In the College of Pharmacy, researchers are screening hundreds of microorganisms from the Black Water Ecosystem on the island of Borneo. Their goal: new compounds to fight tuberculosis and other infectious diseases.
“Indonesia is a real hot spot for biodiversity,” says Mark Zabriskie, a professor in the Department of Pharmaceutical Sciences. Zabriskie and his colleagues Phil Proteau and Taifo Mahmud are studying compounds produced by bacteria and fungi. The scientists look for ways to enhance the antibacterial properties of these compounds through genetic engineering and/or chemical modification.
Work on the Indonesian microbes got under way in 2005 when Dwi Andreas Santosa, director of the Indonesian Center for Biodiversity and Biotechnology, brought 750 samples of microorganisms to OSU. Santosa has isolated about 10,000 microbial species, many of which may be new to science.
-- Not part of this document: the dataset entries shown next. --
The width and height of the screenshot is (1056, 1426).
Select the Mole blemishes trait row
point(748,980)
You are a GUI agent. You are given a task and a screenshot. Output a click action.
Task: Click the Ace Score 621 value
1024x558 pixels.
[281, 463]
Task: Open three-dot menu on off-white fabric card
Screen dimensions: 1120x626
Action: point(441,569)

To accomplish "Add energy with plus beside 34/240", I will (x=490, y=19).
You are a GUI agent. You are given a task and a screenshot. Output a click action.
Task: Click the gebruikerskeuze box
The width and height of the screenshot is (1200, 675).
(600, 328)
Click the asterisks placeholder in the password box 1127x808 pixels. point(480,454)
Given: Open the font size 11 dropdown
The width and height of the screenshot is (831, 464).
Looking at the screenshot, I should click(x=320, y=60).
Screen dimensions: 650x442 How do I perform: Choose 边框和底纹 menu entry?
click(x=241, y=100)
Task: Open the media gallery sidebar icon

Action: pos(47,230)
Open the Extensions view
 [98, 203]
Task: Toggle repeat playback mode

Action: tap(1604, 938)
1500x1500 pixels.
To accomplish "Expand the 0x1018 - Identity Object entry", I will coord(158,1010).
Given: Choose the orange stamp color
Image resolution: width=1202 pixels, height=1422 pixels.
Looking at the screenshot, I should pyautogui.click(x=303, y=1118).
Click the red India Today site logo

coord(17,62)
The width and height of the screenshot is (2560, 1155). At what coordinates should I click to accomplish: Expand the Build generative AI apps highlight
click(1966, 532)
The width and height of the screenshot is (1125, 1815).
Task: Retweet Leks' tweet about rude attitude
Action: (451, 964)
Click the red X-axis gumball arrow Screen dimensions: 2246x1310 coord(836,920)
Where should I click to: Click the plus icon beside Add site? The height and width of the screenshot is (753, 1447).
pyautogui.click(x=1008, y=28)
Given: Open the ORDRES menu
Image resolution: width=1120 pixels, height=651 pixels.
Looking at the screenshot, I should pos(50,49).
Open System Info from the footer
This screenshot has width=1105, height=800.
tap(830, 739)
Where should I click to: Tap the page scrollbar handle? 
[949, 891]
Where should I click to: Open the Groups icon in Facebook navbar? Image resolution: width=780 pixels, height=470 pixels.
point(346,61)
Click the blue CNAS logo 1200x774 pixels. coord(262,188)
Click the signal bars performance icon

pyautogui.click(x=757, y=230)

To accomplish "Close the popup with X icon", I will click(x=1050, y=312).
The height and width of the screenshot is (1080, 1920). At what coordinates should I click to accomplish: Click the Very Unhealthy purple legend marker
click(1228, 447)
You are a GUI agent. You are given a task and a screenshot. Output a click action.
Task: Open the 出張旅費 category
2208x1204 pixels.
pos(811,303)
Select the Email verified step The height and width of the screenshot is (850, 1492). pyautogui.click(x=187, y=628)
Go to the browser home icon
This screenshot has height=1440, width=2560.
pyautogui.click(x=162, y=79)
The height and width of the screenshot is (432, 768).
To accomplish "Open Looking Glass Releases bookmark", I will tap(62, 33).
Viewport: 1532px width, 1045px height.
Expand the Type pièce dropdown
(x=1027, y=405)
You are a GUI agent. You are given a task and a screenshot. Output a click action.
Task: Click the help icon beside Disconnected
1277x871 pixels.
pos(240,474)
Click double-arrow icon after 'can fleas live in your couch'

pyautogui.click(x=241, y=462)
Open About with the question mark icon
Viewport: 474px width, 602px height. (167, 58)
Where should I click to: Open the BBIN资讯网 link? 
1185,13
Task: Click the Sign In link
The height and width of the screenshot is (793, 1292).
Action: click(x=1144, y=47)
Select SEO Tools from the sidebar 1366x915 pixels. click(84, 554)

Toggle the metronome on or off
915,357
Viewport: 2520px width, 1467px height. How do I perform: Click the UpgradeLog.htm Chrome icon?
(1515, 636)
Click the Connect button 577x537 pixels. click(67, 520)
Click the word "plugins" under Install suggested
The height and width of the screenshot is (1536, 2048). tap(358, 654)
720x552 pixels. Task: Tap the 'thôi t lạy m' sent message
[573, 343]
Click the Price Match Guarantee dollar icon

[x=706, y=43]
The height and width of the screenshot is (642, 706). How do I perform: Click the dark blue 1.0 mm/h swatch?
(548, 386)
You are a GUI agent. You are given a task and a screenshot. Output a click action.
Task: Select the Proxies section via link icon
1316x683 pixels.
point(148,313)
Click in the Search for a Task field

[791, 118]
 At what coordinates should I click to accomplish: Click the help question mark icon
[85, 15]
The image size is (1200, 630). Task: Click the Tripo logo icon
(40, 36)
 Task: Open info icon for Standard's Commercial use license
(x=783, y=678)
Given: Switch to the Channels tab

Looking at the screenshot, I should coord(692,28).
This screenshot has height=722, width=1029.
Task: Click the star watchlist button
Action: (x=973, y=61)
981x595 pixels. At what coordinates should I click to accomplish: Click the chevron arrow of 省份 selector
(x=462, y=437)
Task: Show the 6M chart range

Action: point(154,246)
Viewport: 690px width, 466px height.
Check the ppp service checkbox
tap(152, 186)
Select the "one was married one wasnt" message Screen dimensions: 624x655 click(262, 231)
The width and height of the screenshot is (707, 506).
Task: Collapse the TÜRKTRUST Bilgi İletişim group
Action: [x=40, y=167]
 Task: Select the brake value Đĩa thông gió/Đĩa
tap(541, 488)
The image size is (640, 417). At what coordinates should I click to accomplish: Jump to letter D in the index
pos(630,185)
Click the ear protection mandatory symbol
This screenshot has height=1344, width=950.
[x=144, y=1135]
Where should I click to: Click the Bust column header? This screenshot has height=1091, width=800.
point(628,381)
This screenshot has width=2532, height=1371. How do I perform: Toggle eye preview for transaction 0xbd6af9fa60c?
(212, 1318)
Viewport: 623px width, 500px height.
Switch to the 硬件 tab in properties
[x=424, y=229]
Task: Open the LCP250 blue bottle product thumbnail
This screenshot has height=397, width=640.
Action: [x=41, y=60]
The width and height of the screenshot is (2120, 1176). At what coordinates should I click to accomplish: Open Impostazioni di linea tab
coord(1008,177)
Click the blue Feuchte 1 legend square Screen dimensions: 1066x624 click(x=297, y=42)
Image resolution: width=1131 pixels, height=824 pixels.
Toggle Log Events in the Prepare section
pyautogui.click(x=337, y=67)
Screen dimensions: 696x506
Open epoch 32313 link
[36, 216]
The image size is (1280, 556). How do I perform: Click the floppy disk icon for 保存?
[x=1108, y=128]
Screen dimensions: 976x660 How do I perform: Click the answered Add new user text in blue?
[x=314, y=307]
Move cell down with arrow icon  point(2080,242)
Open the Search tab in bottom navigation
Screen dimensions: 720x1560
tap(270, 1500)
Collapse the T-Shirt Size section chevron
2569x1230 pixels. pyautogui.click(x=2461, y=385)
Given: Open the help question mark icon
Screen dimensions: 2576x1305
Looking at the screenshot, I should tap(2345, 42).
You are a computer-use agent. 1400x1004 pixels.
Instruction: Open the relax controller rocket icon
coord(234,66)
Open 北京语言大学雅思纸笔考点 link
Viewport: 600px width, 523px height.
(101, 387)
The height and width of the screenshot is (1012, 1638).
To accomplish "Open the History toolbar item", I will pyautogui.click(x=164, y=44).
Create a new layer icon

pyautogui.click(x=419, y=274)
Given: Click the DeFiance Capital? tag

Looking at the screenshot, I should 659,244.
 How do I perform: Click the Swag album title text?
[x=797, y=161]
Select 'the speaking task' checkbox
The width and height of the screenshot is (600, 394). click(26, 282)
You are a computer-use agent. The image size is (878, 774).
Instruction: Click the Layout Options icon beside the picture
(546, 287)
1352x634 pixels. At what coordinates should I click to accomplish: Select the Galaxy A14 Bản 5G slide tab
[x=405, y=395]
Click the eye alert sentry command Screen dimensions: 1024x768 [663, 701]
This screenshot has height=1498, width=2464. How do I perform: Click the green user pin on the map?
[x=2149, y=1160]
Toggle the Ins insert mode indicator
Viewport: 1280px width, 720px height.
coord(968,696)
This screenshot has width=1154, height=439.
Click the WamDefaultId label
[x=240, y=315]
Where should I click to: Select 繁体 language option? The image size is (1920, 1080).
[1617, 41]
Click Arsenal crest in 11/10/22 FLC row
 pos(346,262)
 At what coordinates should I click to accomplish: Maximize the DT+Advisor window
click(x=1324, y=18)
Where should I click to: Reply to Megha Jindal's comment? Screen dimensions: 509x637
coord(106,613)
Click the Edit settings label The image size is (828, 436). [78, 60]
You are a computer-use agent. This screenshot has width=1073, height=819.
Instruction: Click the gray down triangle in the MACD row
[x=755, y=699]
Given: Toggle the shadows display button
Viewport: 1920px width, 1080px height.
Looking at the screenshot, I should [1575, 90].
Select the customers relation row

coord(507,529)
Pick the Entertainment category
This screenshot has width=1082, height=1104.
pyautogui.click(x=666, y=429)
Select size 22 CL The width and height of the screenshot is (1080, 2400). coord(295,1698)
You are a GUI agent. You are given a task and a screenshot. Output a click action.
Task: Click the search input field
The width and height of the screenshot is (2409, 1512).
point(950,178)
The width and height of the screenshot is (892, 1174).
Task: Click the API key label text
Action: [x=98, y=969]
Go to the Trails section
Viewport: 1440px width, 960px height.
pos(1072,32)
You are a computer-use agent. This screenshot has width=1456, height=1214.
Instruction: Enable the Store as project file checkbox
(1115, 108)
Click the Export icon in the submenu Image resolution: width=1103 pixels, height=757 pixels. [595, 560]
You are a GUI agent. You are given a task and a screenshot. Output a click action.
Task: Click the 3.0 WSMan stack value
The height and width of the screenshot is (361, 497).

In the past, scientists have scoured soils and other environments for antibacterial compounds, but the frequency of finding novel drug leads has been slowed by difficulties in culturing unique microbes in the laboratory. The Black Water Ecosystem is significant because so much of its microbial life is poorly studied.
The OSU researchers and their students are culturing the microbes and determining the antibacterial potential of each one. They also compare promising species to known microorganisms by focusing on a small DNA fragment, a kind of molecular bar code. It tells them if a species is already known and whether it is likely to produce novel natural products.
“Ultimately, as we go through this screening process, we’ll find new compounds and then go after the genes to study how a promising antibiotic is made and see if we can get analogs produced by genetic manipulation and chemical modification,” says Zabriskie. By documenting the potential for new antibiotics, the researchers hope to attract grant funding that would allow them to understand the chemistry leading to new drugs.